The Eldridges never moved to Rose Hill. For twenty years, he and his wife worked at its restoration and used it as a weekend home. The yellow paint was hand-sanded from the salmon-colored bricks. The marble mantelpieces were removed and replaced with antique Adam mantels. The door from the dining room to the original kitchen was closed and a new wall built between this kitchen wing and the main block of the house. The bathroom was removed from over the rear porch and the portico recreated. The altered front porch was removed. Two kitchens were built: one in the old kitchen area just off the new screened-in porch and the other in the music room. By doing this, the Eldridges could live in part of the house while working on the rest.

In 1962, the Eldridges were invited to be on the first Maryland House and Garden Pilgrimage, and Jane Hershey agreed to sell tickets there because she wanted to see the interior of the house. The house was gorgeous; the grass was like velvet; everything was perfect. Jane still can’t believe that, at the end of the day, she was so bold as to ask the Eldridges if they would like to sell their house. Mr. Eldridge said he might, if he could get a lot in Georgetown on which to build a little Rose Hill. With permission, Jane brought her husband the next day to look at the house; and, for the next two years, the Hersheys courted the Eldridges with flowers, candy and wine. In 1964, they purchased Rose Hill. Little has been changed, for they loved it just the way it was. The kitchen was redone so that the sitting area was blocked from the stove to protect the four Hershey children and a swimming pool was added.
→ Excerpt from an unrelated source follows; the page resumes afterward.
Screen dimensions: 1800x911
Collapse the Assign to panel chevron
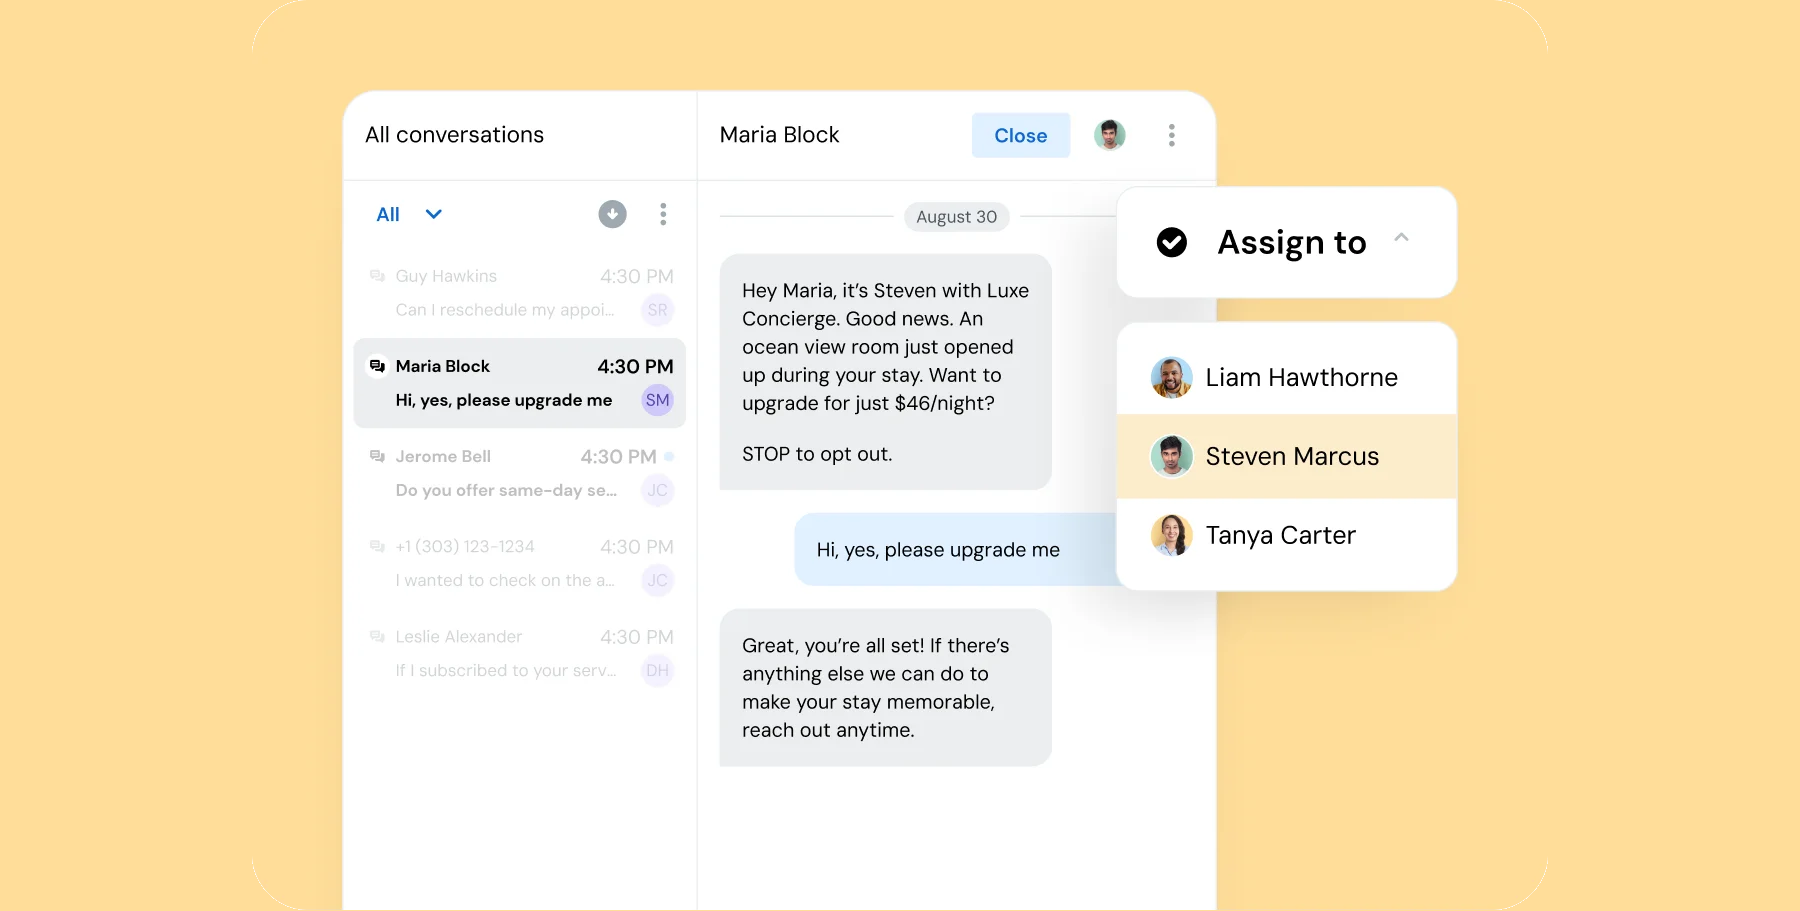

Much about Rose Hill remains a mystery, but the origin of the name is known. At one time, before the trees around the circle grew so large, there was a rose garden on the knoll in that circle, with a fountain in its center. Miss Susie Kershner remembered it as a lovely fountain with a bowl-like bottom and an urn at the top. It was not in working condition when the Kershners bought the farm, but it had been fed from a spring at the south end of the property near Falling Waters Road. The fountain and the rose bed are gone, replaced by boxwoods; but Rose Hill continues to thrive, a well loved home and an important part of our county’s history. Jane Hershey treasures her home and does all she can to preserve it. The land has been put in an agricultural preservation district, and the house is in a local historic preservation district as well as being in the National Register of Historic Places.

Note: Sandra Izer researched the Chancery case in this article.